## EXERCISE PROMPT
Set down every one of the items below line for line, with no change to any line.

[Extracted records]
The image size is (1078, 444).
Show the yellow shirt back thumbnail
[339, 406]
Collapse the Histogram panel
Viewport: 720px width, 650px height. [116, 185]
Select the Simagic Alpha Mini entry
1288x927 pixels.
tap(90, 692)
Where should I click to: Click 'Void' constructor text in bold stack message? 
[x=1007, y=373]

## FULL SOLUTION
The image size is (1078, 444).
Show the yellow shirt back thumbnail
[339, 406]
Collapse the Histogram panel
Viewport: 720px width, 650px height. [116, 185]
Select the Simagic Alpha Mini entry
1288x927 pixels.
tap(90, 692)
Where should I click to: Click 'Void' constructor text in bold stack message? 
[x=1007, y=373]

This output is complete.